At this point you are near the south summit. Skirt the summit on the right/east side (4th/low 5th) and continue traversing across the small saddle above a scree/talus gulley. From here, a few low 5th class moves take you to the right/east side of the main summit platform.

Ascend the final 10-15 foot summit block on its east side via a shallow, flared handcrack. The crack disappears about 4 or 5 feet from the top of the block. A spicy, unprotectable 5.6 mantle move puts you on top. The downclimb feels quite exposed. If you are not confident on the mantle up, it would be best not to attempt the block as the downclimb is not to be taken lightly.

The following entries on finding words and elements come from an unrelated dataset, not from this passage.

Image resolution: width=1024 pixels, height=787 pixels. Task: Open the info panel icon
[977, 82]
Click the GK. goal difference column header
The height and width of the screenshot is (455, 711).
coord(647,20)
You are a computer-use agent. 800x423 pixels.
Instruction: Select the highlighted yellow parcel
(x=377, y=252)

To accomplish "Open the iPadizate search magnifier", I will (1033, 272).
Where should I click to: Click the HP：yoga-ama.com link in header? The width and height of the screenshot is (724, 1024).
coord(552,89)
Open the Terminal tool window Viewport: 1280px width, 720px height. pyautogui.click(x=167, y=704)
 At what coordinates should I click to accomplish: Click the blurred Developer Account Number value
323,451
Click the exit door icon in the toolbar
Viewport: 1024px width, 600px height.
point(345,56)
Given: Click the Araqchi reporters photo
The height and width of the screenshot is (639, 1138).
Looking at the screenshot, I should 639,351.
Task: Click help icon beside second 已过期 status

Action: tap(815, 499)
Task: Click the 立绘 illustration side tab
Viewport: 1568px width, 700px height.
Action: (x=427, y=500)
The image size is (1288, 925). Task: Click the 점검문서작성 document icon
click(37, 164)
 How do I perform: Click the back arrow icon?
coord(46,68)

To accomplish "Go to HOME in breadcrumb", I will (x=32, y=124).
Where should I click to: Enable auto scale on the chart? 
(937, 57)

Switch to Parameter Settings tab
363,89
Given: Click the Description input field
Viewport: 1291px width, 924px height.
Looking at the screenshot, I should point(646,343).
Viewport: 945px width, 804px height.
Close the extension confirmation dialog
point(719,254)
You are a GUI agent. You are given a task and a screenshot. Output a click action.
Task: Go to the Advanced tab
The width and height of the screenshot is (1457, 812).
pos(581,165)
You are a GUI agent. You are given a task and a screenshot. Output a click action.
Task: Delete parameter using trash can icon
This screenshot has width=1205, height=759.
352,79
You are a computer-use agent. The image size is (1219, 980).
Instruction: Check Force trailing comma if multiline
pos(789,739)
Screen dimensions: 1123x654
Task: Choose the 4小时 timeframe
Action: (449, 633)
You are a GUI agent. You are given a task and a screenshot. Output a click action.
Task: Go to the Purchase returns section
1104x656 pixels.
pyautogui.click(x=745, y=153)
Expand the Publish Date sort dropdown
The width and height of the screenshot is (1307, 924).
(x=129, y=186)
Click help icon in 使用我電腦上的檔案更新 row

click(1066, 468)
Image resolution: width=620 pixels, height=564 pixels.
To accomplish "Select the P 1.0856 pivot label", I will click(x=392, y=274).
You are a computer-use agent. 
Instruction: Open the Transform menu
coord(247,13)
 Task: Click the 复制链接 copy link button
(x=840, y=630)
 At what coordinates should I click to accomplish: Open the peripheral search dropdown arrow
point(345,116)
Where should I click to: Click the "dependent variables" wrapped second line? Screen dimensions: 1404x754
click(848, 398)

I soloed this route and felt quite comfortable in a good pair of approach shoes. However, depending on snowpack, an ice axe might be needed. As for protection on the route, the 5th class sections are short so a short/thin line (100 feet of rope would be plenty) and 5 or 6 cams (BD 0.4 - #2 or #3) and a couple slings should do it.

1 comment:

  1. Thanks for posting this. While I agree there is much 4th and 5th class that can be tackled here if desired there is a class 3 route that gets you to the summit block which is indeed class 5.